Brocade Communications Systems 53-1001763-02 FIPS Support

Fabric OS Administrator’s Guide 201

53-1001763-02

FIPS Support 9

FIPS Support

Federal information processing standards (FIPS) specify the security standards needed to satisfy a

cryptographic module utilized within a security system for protecting sensitive information in the

computer and telecommunication systems. For more information about FIPS, refer to Chapter 7,

“Configuring Security Policies”.

The v6.4.0 firmware is digitally signed using the OpenSSL utility to provide FIPS support.To use the

digitally signed software, you must configure the switch to enable Signed Firmwaredownload. If it is

not enabled then the firmware download process ignores the firmware signature and work as

before.

If Signed Firmwaredownload is enabled, and if the validation succeeds, the firmware download

process proceeds normally.
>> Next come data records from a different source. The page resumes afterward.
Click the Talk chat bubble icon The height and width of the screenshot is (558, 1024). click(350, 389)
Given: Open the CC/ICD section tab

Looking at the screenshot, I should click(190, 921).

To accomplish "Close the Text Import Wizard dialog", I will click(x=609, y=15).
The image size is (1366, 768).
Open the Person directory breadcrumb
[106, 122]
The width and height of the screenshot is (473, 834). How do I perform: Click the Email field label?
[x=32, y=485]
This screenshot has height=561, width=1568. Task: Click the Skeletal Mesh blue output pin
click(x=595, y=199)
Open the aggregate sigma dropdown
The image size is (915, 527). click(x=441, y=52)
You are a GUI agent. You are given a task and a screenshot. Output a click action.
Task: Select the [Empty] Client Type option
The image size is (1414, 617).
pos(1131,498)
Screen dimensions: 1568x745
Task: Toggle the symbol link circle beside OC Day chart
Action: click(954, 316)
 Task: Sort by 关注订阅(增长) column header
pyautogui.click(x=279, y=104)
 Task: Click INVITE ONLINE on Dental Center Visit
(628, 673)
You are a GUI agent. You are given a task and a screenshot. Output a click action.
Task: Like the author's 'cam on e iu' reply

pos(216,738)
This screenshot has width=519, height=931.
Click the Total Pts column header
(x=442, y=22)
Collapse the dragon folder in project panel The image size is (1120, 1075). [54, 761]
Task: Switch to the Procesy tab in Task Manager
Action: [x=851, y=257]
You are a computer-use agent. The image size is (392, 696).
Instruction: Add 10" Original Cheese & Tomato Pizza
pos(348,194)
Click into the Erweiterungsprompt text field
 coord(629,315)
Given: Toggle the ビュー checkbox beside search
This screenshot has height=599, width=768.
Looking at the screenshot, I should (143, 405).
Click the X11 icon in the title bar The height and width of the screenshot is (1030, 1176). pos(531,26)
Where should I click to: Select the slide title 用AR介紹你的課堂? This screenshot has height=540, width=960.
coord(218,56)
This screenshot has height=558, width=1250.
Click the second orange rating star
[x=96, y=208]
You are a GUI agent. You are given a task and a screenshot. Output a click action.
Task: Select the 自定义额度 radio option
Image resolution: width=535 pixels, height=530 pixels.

If the firmware is not signed or if the signature validation fails,

firmwareDownload fails.

To enable or disable FIPS, refer to Chapter 7, “Configuring Security Policies”.

For signed firmware, Brocade uses RSA with 1024-bit length key pairs, a private key and a public

key. The private key is used to sign the firmware files when the firmware is generated. The public

key is packaged in an RPM-package as part of the firmware, and is downloaded to the switch. After

it is downloaded, it can be used to validate the firmware to be downloaded next time when you run

the firmwareDownload command.

The public key file on the switch contains only one public key. It is only able to validate firmware

signed using one corresponding private key. If the private key changes in future releases, you need

to change the public key on the switch by one of the following methods:

•By using the firmwareDownload command. When a new firmware is downloaded,

firmwareDownload always replaces the public key file on the switch with what is in the new

firmware. This allows you to have planned firmware key changes.

•By using the firmwareKeyUpdate command. This command retrieves a specified public key file

from a specific server location and replaces the one on the switch. So for easy access, the

information regarding firmware versions and their corresponding public key files should be

documented in the release notes or stored in a known location in the Brocade website. This

command allows the customer to handle unplanned firmware key changes.

NOTE

If FIPS is enabled, all logins should be done through SSH or direct serial and the transfer protocol

should be SCP.

1. Log in to the switch as admin.

2. Type the firmwareKeyUpdate command and respond to the prompts.

As mentioned previously, the public key file will need to be packaged, installed, and run on your

switch before downloading a signed firmware.